■ **DOCUMENT EXTRACT**
Five Mile Creek is a western television drama series adapted from Louis L'Amour's novel The Cherokee Trail and produced in Australia.  It starred Liz Burch, Louise Caire Clark, Rod Mullinar, Jay Kerr, Michael Caton, Peter Carroll, Gus Mercurio, Martin Lewis, Priscilla Weems and Nicole Kidman. It also featured a then-unknown Asher Keddie in her film debut. Jonathan Frakes was a guest star as Maggie's estranged husband, Adam Scott. The series aired on the Disney Channel in the US in the 1980s.

Main cast
Louise Caire Clark ...  Maggie Scott
Liz Burch ...  Kate Wallace
Jay Kerr ...  Con Madigan
Rod Mullinar ...  Jack Taylor
Michael Caton ...  Paddy Malone
Gus Mercurio ...  Ben Jones
Priscilla Weems ...  Hannah Scott
Martin Lewis ...  Sam Sawyer
Nicole Kidman ... Annie
Peter Carroll ...  Charles Withers
Scott McGregor ...  Edward Armstrong

Production
The first two seasons cost $12 million to make. The show was popular on the Disney Channel in the US but struggled in the ratings in Australia.

■ **REQUEST**
Transcribe the passage of the Five Mile Creek text between "Five Mile Creek" and "in the 1980s.", inclusive.

■ **DATA**
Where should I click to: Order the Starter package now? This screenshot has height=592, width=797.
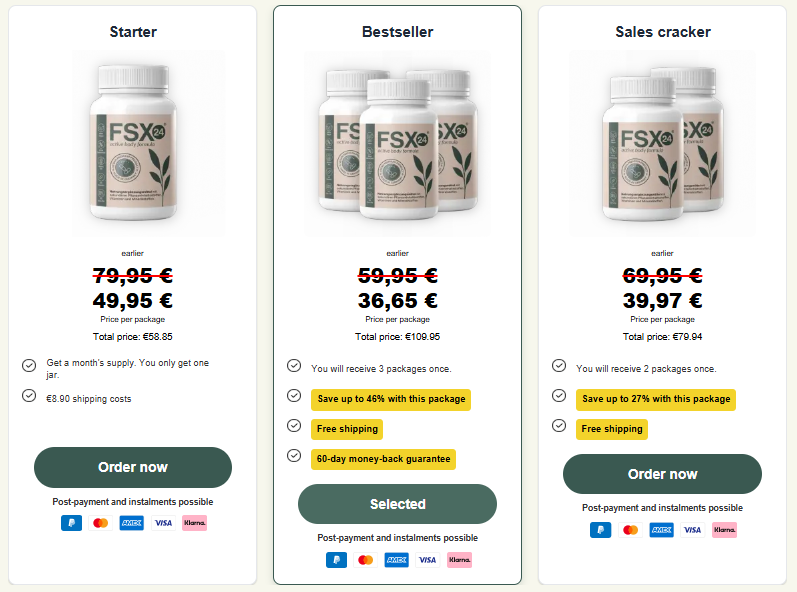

■ **ANSWER FOR THE TASK**
Five Mile Creek is a western television drama series adapted from Louis L'Amour's novel The Cherokee Trail and produced in Australia.  It starred Liz Burch, Louise Caire Clark, Rod Mullinar, Jay Kerr, Michael Caton, Peter Carroll, Gus Mercurio, Martin Lewis, Priscilla Weems and Nicole Kidman. It also featured a then-unknown Asher Keddie in her film debut. Jonathan Frakes was a guest star as Maggie's estranged husband, Adam Scott. The series aired on the Disney Channel in the US in the 1980s.